# Task prompt
Scan the entries for the word "This". Every line that has it should be copied.
===== Records to process
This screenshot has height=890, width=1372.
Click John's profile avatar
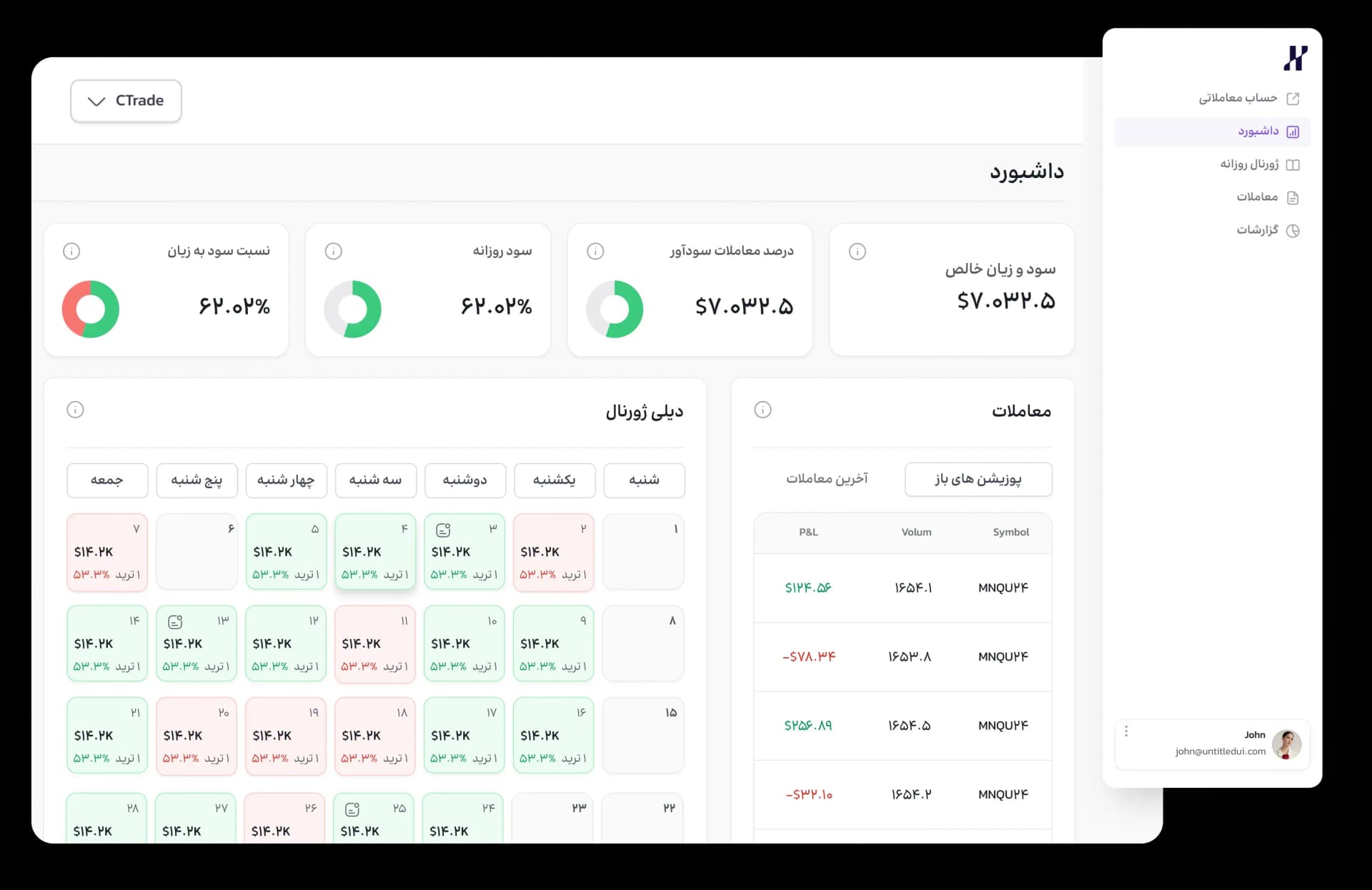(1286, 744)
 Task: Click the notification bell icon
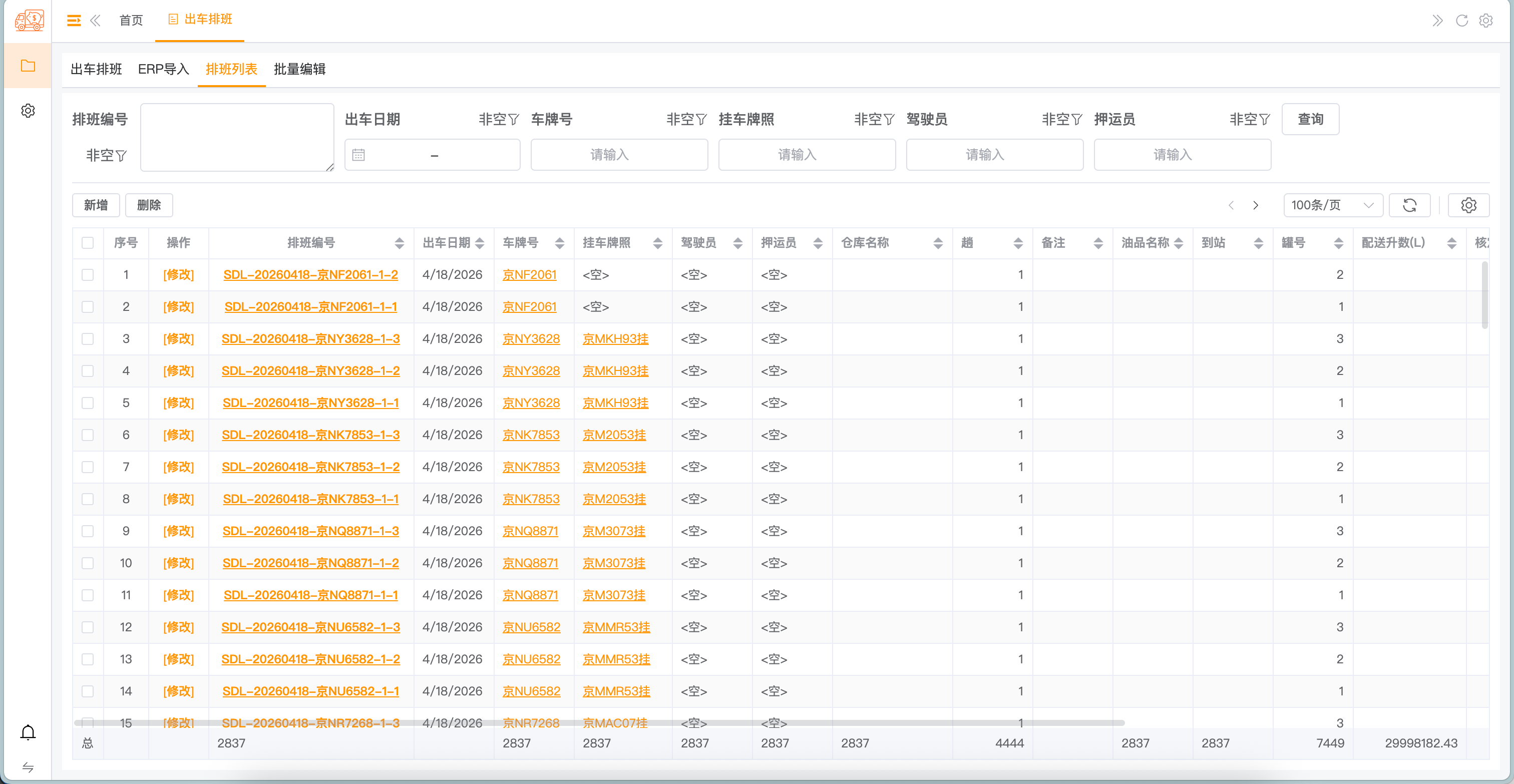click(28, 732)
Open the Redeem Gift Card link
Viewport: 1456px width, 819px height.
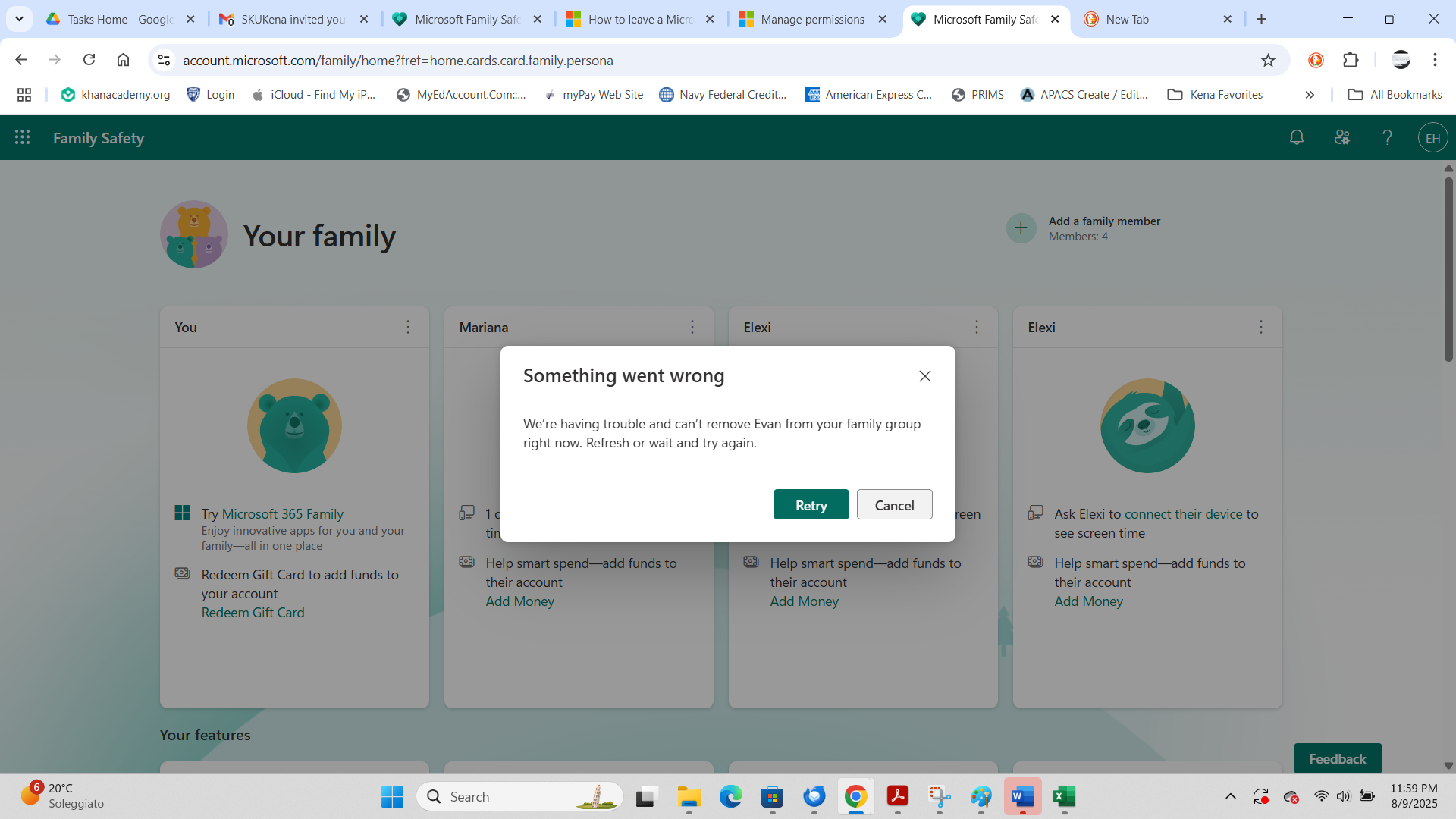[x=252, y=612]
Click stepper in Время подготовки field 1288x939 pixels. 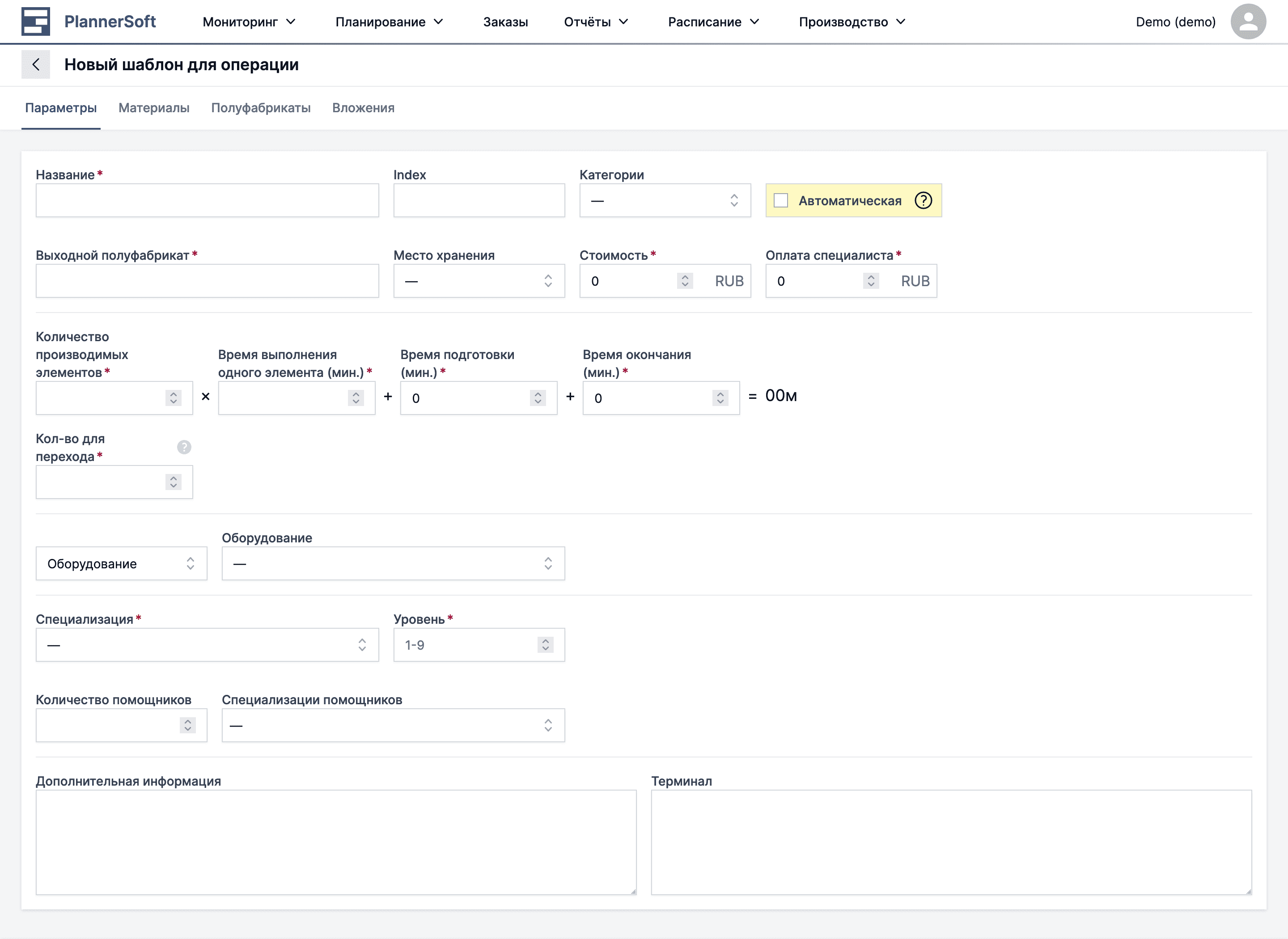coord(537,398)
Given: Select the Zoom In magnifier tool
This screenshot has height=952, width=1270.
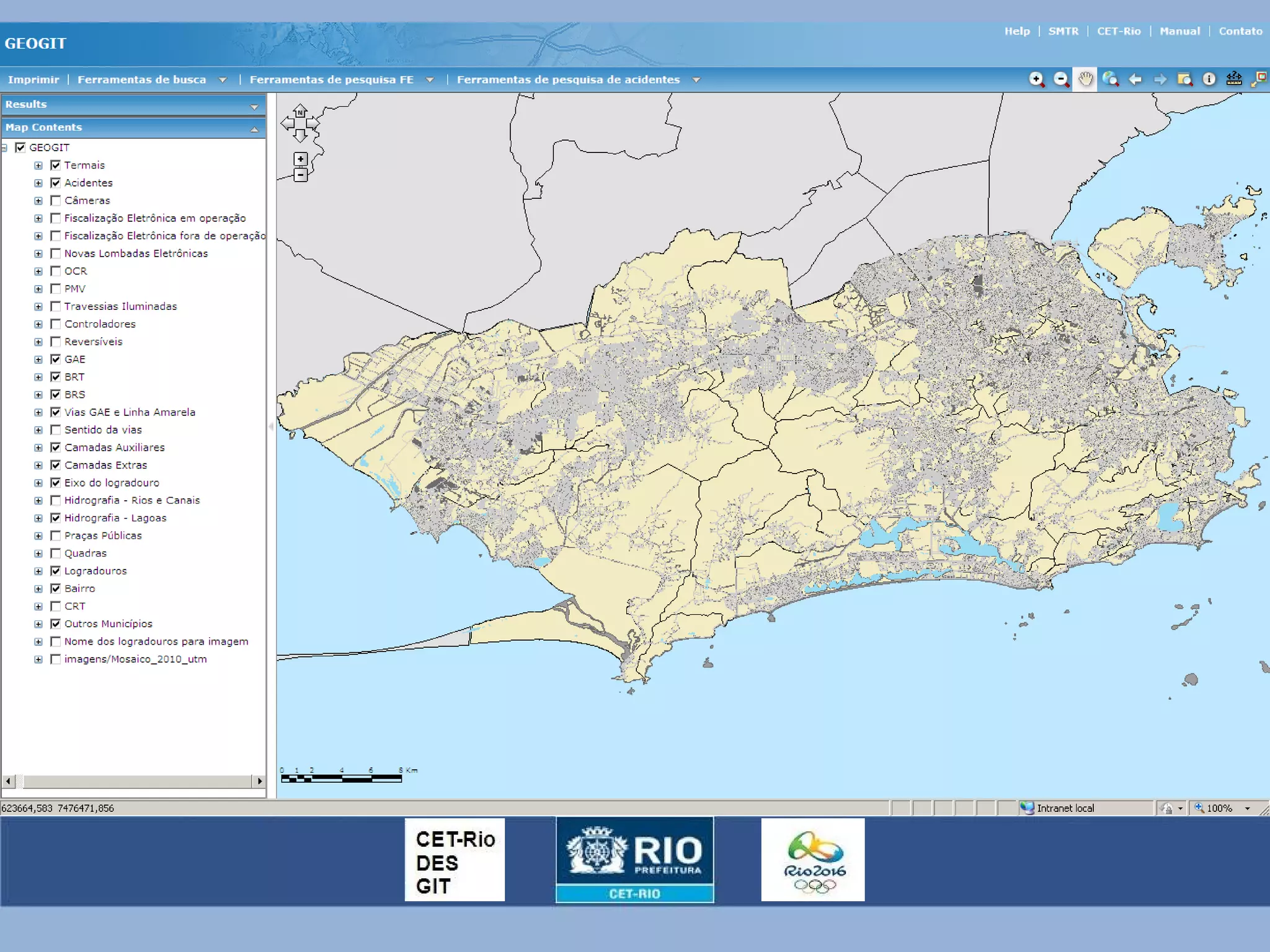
==========
# Answer to the exercise
This screenshot has height=890, width=1372.
This screenshot has height=952, width=1270.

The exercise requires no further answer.